Exercise requirements:
Convert the data from the start through the line containing "(x=1008, y=193)" into a JSON list of strings, one string per line, omitting blank lines.

═════ Records supplied ═════

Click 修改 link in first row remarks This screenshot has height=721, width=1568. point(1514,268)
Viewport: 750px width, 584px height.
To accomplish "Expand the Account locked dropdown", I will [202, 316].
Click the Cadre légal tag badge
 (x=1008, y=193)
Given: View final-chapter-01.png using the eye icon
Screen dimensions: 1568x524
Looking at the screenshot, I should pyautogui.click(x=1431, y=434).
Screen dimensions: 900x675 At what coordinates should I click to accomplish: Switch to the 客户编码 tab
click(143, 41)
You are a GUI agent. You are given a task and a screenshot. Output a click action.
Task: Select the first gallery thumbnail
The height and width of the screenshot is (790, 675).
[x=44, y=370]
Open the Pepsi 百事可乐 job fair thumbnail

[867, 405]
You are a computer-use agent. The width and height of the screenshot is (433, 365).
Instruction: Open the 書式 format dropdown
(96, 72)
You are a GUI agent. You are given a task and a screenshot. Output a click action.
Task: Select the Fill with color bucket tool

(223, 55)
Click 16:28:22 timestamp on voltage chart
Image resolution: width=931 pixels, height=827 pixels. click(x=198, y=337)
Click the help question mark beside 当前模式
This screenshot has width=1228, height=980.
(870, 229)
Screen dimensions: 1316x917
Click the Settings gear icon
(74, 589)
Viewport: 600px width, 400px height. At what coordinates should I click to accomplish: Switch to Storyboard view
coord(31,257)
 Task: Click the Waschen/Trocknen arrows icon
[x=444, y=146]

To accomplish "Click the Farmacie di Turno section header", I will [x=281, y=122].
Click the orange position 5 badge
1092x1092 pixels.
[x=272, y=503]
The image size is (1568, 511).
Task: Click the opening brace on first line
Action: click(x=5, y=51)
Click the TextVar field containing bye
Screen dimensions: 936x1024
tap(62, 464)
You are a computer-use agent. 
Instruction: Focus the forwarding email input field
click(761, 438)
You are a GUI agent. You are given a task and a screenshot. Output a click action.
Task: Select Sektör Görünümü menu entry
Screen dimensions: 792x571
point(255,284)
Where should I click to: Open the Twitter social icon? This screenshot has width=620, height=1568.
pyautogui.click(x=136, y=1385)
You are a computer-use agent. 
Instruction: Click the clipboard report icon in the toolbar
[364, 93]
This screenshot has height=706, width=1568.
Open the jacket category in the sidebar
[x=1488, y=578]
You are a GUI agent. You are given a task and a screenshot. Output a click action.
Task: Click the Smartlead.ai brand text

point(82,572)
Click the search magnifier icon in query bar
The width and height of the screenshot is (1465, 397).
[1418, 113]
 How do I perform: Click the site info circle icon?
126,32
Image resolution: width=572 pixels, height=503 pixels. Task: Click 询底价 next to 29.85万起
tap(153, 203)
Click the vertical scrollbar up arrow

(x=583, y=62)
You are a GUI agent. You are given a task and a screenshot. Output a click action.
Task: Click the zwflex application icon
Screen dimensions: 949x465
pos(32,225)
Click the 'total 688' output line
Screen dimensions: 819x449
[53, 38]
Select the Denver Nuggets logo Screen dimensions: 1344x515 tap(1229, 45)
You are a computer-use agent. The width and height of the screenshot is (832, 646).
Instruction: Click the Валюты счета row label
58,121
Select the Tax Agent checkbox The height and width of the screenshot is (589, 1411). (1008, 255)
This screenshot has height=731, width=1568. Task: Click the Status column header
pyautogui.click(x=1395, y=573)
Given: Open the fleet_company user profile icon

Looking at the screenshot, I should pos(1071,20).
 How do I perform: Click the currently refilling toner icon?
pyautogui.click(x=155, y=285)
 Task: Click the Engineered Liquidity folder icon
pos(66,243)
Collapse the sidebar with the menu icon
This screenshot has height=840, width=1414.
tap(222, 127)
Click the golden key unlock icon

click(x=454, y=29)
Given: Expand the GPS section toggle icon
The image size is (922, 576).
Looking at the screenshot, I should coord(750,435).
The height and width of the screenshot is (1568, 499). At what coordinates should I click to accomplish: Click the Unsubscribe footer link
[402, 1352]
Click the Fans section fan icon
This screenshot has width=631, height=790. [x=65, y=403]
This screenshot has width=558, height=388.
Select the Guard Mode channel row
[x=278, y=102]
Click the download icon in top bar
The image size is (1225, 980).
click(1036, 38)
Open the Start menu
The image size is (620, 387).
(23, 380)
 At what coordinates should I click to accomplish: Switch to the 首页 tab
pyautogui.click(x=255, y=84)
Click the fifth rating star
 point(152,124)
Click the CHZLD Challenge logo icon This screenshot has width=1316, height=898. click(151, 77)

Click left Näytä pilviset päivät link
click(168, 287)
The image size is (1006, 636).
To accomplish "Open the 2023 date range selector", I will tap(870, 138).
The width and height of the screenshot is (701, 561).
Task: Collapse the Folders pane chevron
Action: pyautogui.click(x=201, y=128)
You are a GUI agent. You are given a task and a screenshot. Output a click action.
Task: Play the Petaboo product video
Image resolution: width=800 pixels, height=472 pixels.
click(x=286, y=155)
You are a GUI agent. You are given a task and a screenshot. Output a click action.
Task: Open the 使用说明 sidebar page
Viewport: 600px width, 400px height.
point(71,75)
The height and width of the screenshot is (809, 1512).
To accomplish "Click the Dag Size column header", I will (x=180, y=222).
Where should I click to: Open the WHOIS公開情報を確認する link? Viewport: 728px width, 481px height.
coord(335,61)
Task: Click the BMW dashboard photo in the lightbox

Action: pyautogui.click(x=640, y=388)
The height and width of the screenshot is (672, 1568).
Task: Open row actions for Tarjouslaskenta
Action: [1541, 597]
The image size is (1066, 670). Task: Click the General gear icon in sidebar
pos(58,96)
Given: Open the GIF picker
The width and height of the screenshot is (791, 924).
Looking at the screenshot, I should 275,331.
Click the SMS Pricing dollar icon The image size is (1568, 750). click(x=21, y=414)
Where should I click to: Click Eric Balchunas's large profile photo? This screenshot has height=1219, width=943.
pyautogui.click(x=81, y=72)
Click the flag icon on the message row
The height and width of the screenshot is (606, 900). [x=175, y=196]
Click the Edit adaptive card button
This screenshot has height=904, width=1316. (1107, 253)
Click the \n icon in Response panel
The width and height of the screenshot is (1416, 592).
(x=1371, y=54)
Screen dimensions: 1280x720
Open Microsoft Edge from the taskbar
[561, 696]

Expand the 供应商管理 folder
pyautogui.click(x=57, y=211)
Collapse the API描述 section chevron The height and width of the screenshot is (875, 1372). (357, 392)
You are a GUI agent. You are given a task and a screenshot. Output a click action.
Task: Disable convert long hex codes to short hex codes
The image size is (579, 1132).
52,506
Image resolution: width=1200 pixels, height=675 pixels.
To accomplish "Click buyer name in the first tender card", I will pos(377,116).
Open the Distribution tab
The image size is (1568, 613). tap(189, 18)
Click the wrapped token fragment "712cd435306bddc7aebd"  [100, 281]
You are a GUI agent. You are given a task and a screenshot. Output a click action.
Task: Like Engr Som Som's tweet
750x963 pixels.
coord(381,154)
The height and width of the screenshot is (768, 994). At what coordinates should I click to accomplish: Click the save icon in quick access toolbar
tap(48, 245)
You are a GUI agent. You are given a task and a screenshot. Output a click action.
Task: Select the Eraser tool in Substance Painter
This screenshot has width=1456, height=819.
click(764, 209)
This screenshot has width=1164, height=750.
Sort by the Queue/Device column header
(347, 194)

═════

The response:
[
  "Click 修改 link in first row remarks This screenshot has height=721, width=1568. point(1514,268)",
  "Viewport: 750px width, 584px height.",
  "To accomplish \"Expand the Account locked dropdown\", I will [202, 316].",
  "Click the Cadre légal tag badge",
  " (x=1008, y=193)"
]